(Saved data entries)
________________________

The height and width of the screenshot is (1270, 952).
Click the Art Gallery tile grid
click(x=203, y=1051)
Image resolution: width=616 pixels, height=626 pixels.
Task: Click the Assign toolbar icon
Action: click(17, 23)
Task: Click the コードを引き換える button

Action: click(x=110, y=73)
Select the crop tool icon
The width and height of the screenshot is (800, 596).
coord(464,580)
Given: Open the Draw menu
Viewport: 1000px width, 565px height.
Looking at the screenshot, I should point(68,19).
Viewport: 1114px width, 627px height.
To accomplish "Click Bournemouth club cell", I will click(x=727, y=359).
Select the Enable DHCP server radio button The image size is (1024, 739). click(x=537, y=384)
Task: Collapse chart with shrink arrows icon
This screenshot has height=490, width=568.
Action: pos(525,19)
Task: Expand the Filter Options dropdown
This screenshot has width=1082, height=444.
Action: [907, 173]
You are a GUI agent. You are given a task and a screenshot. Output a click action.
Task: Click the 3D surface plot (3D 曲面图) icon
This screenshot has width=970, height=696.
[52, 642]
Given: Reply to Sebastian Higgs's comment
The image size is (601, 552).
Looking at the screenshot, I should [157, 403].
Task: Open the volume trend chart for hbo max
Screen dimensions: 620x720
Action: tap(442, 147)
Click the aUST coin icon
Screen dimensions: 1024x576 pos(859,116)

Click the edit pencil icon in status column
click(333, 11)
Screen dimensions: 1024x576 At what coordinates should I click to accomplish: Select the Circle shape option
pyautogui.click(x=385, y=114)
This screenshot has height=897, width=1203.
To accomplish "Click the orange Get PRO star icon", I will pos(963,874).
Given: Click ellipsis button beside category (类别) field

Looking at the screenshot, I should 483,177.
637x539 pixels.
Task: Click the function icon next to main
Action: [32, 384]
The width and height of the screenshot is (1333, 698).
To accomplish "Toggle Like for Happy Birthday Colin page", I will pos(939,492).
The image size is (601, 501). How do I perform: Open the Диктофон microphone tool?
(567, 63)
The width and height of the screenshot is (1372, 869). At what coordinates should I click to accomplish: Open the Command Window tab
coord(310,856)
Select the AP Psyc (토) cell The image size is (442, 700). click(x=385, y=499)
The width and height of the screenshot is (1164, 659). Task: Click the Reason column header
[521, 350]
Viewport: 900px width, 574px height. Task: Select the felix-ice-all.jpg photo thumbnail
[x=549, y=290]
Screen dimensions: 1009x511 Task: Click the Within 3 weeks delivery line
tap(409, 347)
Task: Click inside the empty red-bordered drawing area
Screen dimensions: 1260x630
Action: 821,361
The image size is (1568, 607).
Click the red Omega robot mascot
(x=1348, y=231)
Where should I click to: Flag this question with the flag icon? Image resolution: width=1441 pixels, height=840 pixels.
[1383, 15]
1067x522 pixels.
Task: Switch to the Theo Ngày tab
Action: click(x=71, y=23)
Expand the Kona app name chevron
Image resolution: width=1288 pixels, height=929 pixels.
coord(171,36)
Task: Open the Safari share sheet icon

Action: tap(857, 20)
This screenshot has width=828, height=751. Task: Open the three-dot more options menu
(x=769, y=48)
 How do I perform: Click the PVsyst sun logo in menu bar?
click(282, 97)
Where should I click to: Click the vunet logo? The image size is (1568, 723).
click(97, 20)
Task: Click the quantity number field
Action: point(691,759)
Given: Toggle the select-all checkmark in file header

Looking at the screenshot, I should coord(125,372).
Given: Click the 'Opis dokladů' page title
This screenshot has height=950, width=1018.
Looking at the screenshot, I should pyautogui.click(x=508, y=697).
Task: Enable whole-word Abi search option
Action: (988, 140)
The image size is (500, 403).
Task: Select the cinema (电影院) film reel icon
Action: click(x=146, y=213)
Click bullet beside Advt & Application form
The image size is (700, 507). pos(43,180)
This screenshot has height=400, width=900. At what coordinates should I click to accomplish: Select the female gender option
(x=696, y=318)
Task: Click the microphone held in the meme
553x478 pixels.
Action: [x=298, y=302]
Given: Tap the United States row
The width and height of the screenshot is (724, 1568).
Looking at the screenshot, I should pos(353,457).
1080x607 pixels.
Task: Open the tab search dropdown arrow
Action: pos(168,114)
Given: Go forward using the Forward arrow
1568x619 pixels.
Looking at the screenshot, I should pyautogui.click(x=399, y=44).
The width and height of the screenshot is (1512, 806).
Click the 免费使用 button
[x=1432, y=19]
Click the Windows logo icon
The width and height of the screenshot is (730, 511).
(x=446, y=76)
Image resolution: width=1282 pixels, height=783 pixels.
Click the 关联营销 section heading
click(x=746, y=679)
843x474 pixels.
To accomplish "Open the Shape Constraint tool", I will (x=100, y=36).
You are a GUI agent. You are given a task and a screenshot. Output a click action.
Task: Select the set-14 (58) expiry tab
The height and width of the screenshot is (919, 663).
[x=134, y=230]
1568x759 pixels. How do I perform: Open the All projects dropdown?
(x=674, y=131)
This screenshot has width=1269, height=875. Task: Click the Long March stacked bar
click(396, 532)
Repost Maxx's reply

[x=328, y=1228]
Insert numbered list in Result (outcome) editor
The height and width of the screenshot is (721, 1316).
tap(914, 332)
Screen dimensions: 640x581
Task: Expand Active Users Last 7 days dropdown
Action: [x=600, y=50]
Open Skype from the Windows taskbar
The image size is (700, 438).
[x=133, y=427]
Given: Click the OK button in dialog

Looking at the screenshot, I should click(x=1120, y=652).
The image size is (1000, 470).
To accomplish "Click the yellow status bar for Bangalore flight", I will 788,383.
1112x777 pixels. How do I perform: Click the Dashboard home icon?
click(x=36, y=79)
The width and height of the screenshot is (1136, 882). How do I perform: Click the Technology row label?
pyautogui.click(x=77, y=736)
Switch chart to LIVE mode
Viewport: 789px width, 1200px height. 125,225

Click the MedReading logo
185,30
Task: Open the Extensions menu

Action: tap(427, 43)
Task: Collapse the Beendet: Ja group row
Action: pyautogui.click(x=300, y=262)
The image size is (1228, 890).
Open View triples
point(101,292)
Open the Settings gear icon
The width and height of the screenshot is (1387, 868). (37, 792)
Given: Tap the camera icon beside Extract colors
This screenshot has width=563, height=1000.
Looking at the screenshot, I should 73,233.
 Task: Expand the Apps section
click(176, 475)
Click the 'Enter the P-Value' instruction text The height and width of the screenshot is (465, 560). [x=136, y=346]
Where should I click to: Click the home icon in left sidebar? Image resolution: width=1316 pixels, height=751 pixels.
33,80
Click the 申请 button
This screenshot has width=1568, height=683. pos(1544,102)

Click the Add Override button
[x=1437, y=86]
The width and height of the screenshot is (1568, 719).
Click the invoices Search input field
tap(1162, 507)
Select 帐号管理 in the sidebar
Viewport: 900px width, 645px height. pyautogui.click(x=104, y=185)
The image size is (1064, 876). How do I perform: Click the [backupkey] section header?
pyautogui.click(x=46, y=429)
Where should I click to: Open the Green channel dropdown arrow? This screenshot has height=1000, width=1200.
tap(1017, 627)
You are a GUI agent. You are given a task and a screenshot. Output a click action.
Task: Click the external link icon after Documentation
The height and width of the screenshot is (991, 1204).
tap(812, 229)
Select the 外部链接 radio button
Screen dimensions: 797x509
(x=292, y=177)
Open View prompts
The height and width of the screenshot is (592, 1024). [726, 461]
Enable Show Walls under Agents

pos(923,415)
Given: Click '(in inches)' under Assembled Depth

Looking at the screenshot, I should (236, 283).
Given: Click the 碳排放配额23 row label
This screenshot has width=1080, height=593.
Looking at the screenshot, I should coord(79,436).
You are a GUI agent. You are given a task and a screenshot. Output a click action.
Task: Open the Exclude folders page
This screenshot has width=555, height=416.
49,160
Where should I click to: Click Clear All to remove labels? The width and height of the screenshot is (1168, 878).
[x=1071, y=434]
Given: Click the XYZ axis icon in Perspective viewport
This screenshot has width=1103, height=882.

________________________

Up to and including the line that holds "This screenshot has height=897, width=1203.", reproduce the records above exactly from their first line, and give nothing else.

The height and width of the screenshot is (1270, 952).
Click the Art Gallery tile grid
click(x=203, y=1051)
Image resolution: width=616 pixels, height=626 pixels.
Task: Click the Assign toolbar icon
Action: click(17, 23)
Task: Click the コードを引き換える button

Action: click(x=110, y=73)
Select the crop tool icon
The width and height of the screenshot is (800, 596).
coord(464,580)
Given: Open the Draw menu
Viewport: 1000px width, 565px height.
Looking at the screenshot, I should point(68,19).
Viewport: 1114px width, 627px height.
To accomplish "Click Bournemouth club cell", I will click(x=727, y=359).
Select the Enable DHCP server radio button The image size is (1024, 739). click(x=537, y=384)
Task: Collapse chart with shrink arrows icon
This screenshot has height=490, width=568.
Action: pos(525,19)
Task: Expand the Filter Options dropdown
This screenshot has width=1082, height=444.
Action: [907, 173]
You are a GUI agent. You are given a task and a screenshot. Output a click action.
Task: Click the 3D surface plot (3D 曲面图) icon
This screenshot has width=970, height=696.
[52, 642]
Given: Reply to Sebastian Higgs's comment
The image size is (601, 552).
Looking at the screenshot, I should [157, 403].
Task: Open the volume trend chart for hbo max
Screen dimensions: 620x720
Action: tap(442, 147)
Click the aUST coin icon
Screen dimensions: 1024x576 pos(859,116)

Click the edit pencil icon in status column
click(333, 11)
Screen dimensions: 1024x576 At what coordinates should I click to accomplish: Select the Circle shape option
pyautogui.click(x=385, y=114)
This screenshot has height=897, width=1203.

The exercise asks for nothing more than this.